For Kim, who has been practising judo since he was in Grade 4 and plays out of the Steveston Judo Club, winning nationals has been a longtime goal, with three previous attempts under his belt.
Moving to Canada in Grade 1, the South Surrey student had already had experience with taekwondo before moving on to judo in order to learn a martial art that incorporated grappling.
“The thing about judo is that it disciplines you. It’s a combination of physical strength and mental strength as well. After the first four minutes of the match, you get really tired and you have to fight through it all,” he said.
The discipline also extends to training, Kim said, noting that in order to focus completely on judo, the athletic teen gave up rugby and other sports last year.

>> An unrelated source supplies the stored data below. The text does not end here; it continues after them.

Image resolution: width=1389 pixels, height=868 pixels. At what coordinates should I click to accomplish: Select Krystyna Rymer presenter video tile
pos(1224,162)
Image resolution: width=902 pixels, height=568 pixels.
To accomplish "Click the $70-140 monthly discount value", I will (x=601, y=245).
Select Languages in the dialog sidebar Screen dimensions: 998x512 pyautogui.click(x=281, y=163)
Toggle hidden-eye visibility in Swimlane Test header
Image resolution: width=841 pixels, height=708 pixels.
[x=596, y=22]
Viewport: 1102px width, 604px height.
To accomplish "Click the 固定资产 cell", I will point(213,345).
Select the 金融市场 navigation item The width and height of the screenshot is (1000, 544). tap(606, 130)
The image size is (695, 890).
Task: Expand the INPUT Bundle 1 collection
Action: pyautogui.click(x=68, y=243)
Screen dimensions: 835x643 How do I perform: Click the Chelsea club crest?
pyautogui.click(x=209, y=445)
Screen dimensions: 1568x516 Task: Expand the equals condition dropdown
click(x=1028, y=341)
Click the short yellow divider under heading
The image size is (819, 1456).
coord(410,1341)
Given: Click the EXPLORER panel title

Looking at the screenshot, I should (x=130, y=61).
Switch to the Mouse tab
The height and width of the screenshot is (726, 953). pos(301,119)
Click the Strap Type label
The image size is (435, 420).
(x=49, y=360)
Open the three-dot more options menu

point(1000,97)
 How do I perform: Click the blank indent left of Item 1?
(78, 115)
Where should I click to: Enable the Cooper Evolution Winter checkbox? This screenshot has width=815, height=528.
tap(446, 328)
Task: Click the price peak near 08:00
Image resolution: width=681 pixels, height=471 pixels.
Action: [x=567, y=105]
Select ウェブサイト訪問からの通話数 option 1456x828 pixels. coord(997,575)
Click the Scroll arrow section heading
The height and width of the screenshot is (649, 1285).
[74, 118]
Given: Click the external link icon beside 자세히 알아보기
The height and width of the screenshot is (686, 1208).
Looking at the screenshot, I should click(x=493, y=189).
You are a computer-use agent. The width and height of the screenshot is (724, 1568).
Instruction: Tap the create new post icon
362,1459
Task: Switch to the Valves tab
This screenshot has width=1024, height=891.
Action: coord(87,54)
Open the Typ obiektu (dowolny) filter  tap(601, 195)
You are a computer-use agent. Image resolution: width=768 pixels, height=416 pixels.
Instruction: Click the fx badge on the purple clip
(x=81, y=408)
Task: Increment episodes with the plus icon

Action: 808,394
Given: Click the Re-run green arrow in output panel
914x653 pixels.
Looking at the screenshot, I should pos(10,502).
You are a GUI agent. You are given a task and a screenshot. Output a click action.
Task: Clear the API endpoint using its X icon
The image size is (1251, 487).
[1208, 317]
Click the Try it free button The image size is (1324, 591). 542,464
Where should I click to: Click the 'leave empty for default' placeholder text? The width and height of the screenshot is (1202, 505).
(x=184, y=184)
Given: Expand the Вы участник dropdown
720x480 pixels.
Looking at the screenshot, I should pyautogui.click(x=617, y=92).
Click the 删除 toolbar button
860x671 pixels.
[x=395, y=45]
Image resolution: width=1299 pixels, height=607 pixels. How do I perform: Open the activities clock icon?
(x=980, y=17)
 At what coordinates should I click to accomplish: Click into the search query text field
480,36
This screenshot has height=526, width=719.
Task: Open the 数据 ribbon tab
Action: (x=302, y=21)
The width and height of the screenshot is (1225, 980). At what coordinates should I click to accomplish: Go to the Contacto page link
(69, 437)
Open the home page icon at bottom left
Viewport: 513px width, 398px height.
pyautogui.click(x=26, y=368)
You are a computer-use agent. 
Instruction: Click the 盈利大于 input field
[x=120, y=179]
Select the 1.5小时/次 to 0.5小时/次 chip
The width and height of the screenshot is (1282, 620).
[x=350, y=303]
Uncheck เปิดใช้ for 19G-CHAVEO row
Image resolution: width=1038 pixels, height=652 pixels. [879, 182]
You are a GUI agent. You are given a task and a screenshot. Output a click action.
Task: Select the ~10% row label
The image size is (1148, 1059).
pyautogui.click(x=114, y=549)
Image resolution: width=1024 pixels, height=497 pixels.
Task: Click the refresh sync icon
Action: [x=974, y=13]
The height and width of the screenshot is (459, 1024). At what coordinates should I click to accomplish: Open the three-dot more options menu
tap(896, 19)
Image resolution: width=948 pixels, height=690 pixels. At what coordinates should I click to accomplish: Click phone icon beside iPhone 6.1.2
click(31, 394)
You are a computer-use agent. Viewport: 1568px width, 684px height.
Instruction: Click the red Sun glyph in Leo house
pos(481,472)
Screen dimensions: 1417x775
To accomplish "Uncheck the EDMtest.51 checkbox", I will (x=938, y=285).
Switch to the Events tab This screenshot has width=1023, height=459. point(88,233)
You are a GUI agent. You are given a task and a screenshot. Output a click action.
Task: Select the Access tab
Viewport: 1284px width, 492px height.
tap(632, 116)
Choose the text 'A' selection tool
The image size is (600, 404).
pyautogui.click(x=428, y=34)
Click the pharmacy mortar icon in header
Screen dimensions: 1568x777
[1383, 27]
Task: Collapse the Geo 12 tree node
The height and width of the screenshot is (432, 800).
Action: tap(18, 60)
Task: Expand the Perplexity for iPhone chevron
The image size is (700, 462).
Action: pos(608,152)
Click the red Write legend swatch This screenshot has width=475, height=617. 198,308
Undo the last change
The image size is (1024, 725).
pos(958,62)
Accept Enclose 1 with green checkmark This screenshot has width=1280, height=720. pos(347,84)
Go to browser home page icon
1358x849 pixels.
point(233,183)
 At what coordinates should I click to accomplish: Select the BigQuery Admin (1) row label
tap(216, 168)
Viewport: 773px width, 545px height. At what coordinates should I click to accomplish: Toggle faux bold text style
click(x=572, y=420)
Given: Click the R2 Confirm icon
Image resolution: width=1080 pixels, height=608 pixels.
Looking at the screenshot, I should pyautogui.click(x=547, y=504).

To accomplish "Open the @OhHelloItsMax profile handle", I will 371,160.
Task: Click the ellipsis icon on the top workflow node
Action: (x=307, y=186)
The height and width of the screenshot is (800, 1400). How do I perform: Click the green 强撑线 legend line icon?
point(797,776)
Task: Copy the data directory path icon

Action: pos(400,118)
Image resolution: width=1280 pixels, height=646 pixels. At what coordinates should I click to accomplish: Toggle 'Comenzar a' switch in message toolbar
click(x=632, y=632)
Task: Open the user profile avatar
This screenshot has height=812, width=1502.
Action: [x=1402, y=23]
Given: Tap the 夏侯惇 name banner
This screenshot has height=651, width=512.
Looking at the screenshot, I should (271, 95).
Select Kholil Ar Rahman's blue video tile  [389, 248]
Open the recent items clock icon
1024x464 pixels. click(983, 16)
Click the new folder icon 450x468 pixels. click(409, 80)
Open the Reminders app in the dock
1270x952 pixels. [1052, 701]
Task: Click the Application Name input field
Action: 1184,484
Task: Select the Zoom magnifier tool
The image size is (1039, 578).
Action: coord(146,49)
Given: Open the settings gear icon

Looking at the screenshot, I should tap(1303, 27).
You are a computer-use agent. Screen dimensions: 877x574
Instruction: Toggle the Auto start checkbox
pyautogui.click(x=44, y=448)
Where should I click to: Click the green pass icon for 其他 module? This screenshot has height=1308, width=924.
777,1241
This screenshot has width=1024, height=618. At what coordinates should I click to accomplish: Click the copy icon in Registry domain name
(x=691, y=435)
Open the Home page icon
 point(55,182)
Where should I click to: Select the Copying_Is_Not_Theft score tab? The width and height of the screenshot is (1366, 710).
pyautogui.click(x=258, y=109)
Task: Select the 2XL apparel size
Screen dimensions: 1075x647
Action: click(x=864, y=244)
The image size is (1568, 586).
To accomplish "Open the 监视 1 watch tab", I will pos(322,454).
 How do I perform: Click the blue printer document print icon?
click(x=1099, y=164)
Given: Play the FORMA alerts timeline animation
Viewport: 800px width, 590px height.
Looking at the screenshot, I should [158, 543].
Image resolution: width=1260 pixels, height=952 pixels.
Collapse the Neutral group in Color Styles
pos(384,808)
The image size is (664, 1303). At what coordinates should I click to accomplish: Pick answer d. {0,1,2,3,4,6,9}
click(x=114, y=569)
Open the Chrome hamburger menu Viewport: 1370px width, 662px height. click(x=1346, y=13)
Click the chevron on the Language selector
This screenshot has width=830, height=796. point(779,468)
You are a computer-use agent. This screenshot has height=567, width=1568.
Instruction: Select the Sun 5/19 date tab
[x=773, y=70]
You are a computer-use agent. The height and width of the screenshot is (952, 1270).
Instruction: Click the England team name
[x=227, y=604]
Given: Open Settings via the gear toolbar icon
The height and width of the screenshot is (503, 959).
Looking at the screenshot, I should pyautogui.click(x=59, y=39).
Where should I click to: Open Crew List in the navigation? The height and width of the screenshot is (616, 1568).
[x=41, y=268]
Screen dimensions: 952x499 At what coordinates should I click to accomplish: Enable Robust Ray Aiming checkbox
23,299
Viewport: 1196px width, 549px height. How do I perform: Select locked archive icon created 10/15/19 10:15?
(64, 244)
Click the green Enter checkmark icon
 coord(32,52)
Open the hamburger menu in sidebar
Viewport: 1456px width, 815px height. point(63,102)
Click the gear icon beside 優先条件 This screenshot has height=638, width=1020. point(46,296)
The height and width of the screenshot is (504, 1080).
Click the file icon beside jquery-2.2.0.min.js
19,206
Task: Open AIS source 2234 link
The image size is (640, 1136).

Now that he’s in his Grade 12 year, Kim acknowledged that he won’t be able to devote as much time to the sport as he has in the past, making the win this summer that much more gratifying.
“I knew this year was a really great opportunity for me. In the past, I’ve gotten so close. So, when I made it in the finals, it was all so surreal. I thought ‘what do I have to lose now? I can go fight my hardest,’” he said.
As part of the requirements for the world championships, Kim packed his bags last month and headed to Montreal, where he trained with the Canadian judo team at the National Training Centre.
The opportunity to train with Canada’s best judokas helped Kim keep his spirits up after he was eliminated at the international competition after losing his first match.
“The experience was really humbling,” he said.
“Winning nationals and going to worlds and just seeing how popular judo is all over the world and seeing how hard people train all over the world, you just kind of put things in perspective.”